작성할 내용
아래 자료 전체를 줄마다 '번호'와 '내용' 두 열로 된 마크다운 표로 옮겨 주세요. 빈 줄은 빼고, 그림은 답에 넣지 마세요.

스크린샷 및 문서 위치 지정 데이터:
-=-=-=-=-
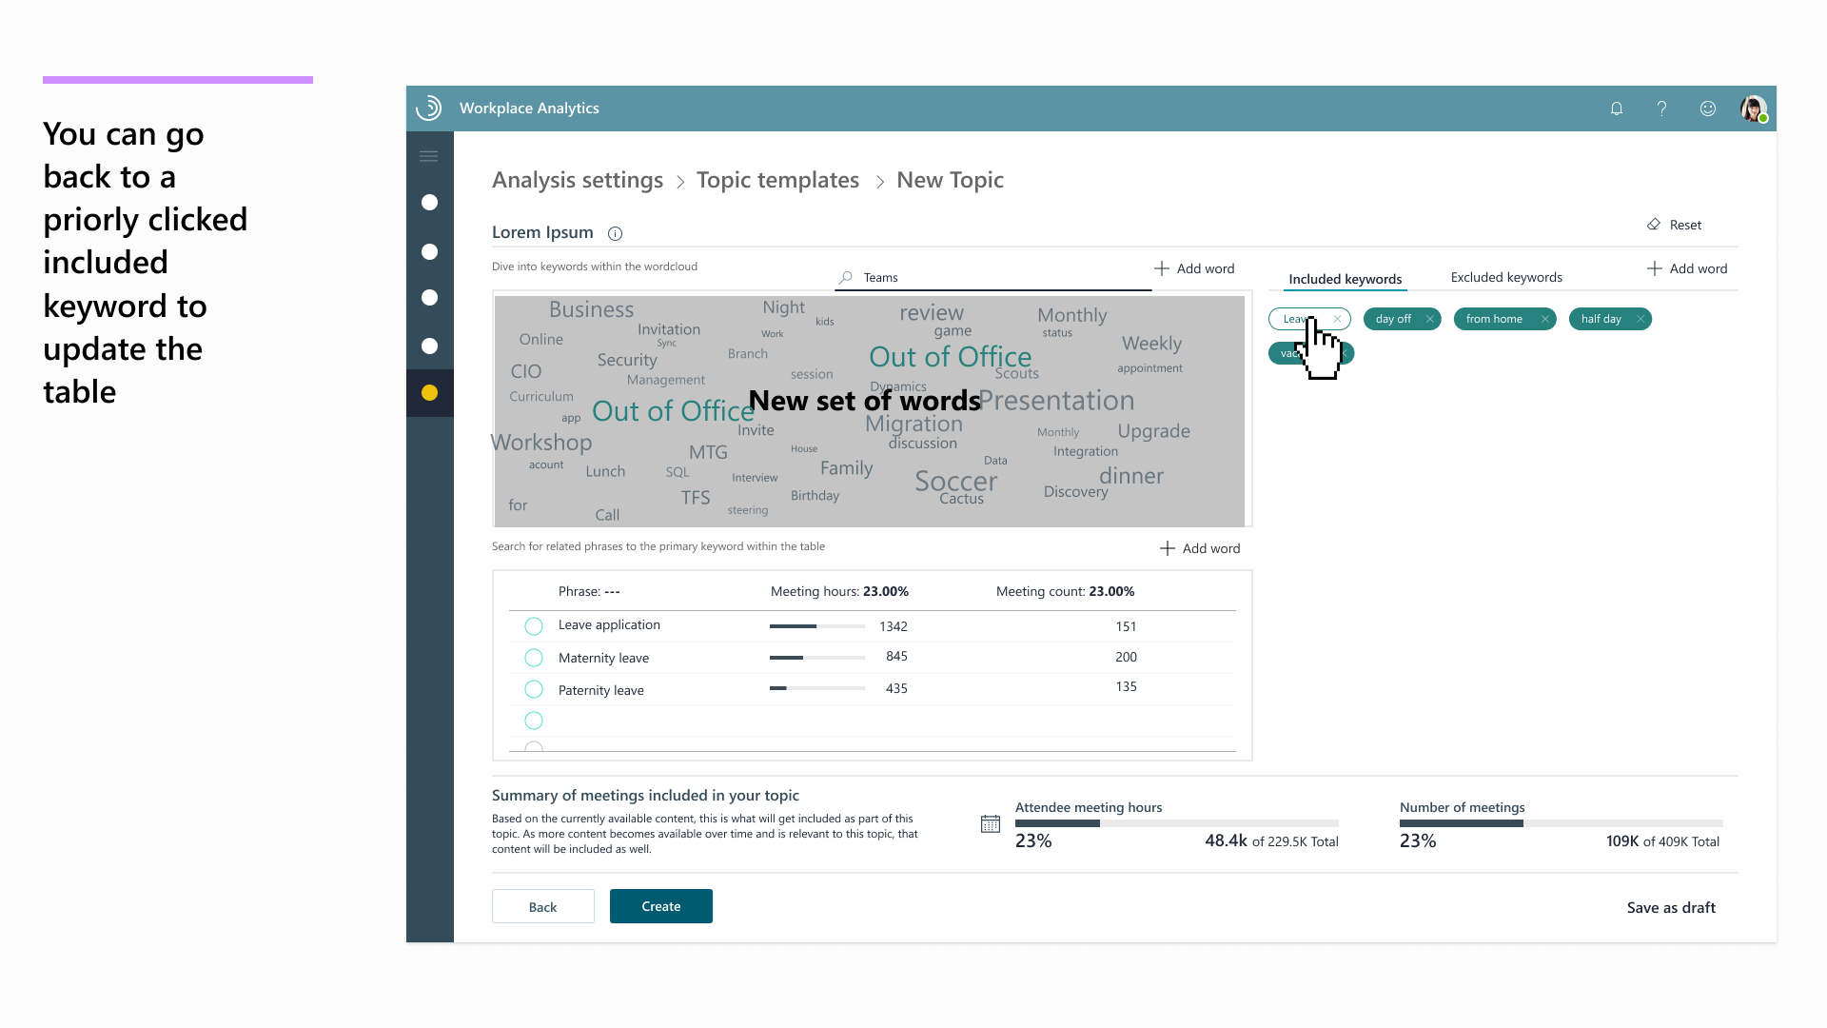Navigate to Topic templates via breadcrumb
Image resolution: width=1827 pixels, height=1028 pixels.
[x=777, y=180]
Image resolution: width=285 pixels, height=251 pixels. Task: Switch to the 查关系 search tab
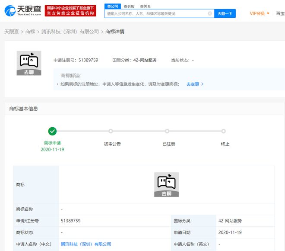coord(145,6)
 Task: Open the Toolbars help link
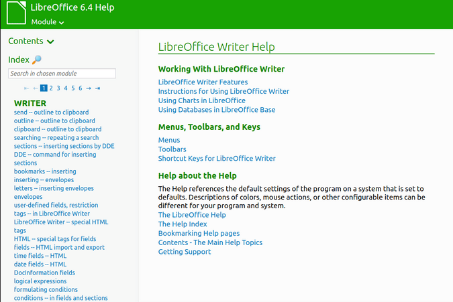[x=172, y=149]
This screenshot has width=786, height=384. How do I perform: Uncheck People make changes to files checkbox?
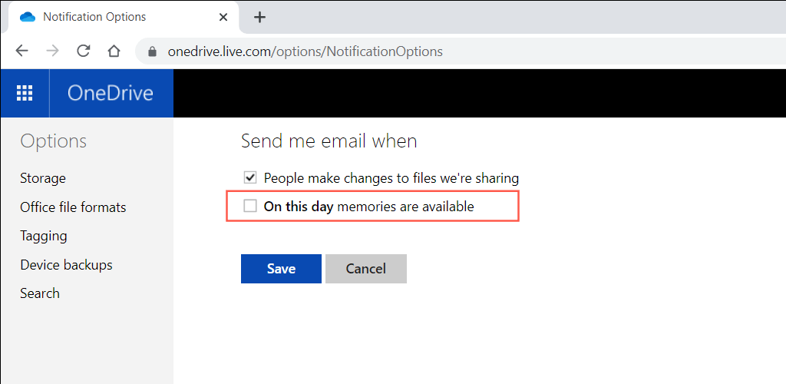pyautogui.click(x=249, y=177)
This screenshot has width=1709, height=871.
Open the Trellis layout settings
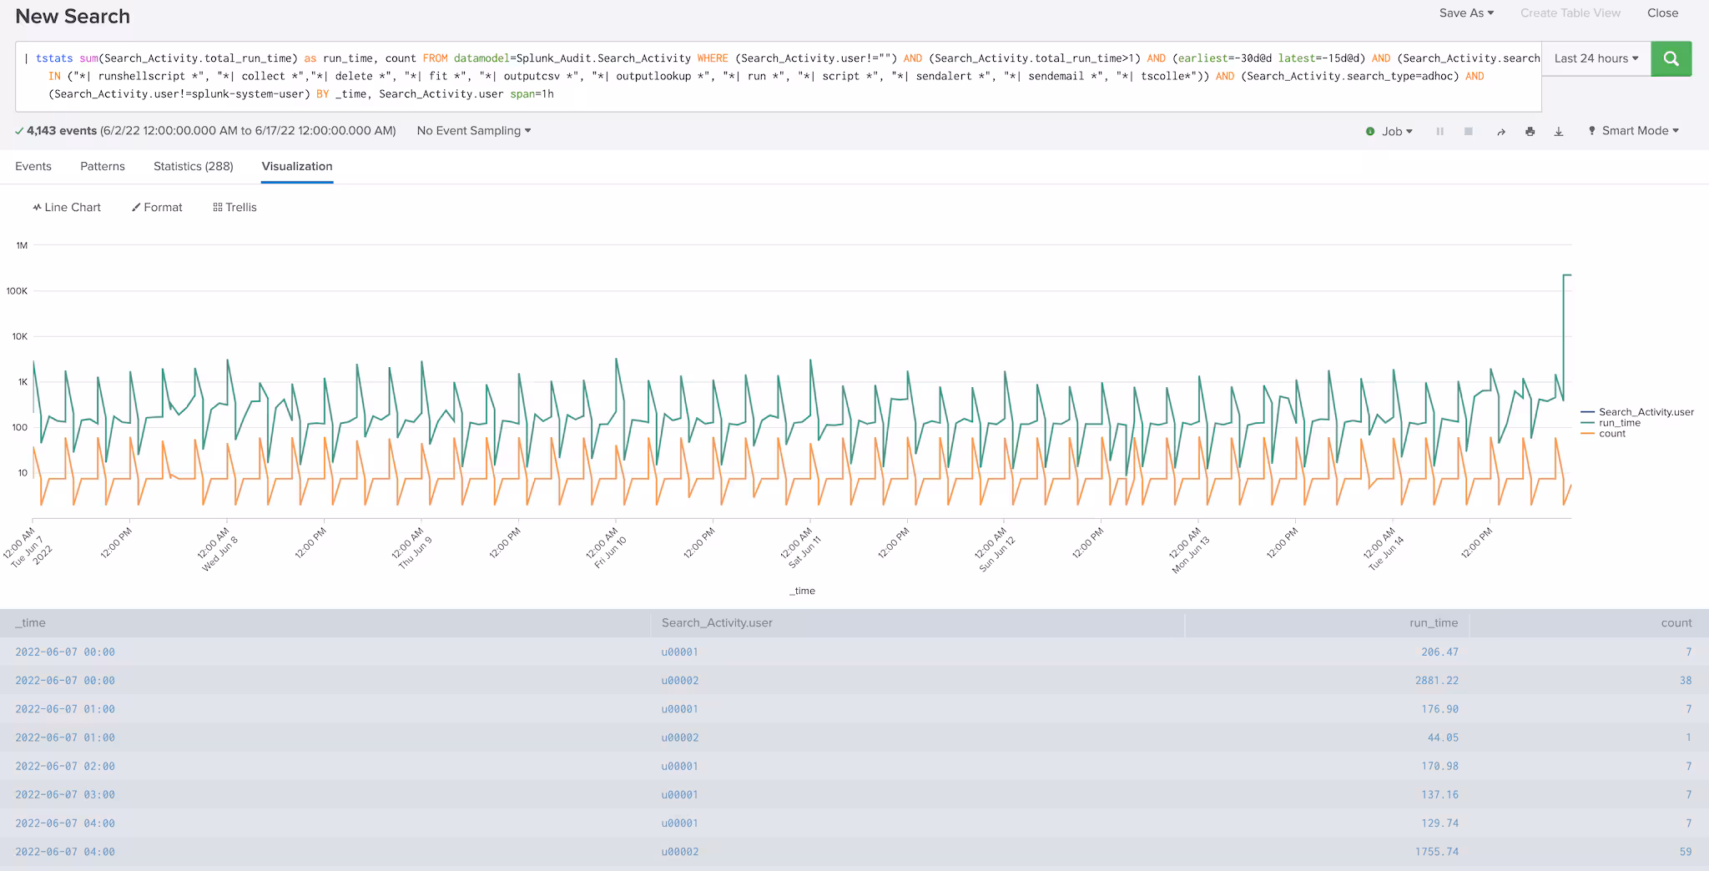pos(234,207)
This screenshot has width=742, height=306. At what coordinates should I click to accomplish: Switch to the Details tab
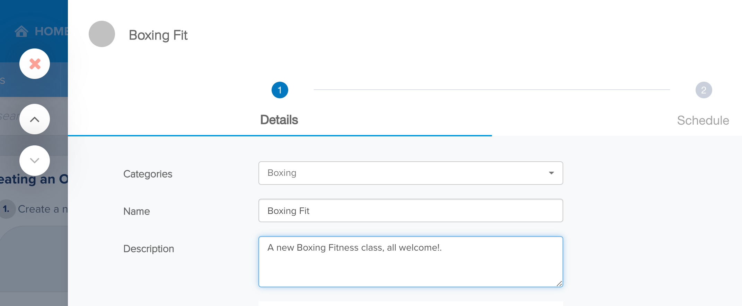pos(279,120)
-=-=-=-=-
아래 답변
| 번호 | 내용 |
|---|---|
| 1 | Navigate to Topic templates via breadcrumb |
| 2 | Image resolution: width=1827 pixels, height=1028 pixels. |
| 3 | [x=777, y=180] |
| 4 | Image resolution: width=285 pixels, height=251 pixels. Task: Switch to the 查关系 search tab |
| 5 | coord(145,6) |
| 6 |  Task: Open the Toolbars help link |
| 7 | [x=172, y=149] |
| 8 | This screenshot has width=786, height=384. How do I perform: Uncheck People make changes to files checkbox? |
| 9 | pyautogui.click(x=249, y=177) |
| 10 | This screenshot has width=1709, height=871. |
| 11 | Open the Trellis layout settings |
| 12 | pos(234,207) |
| 13 | This screenshot has width=742, height=306. At what coordinates should I click to accomplish: Switch to the Details tab |
| 14 | pos(279,120) |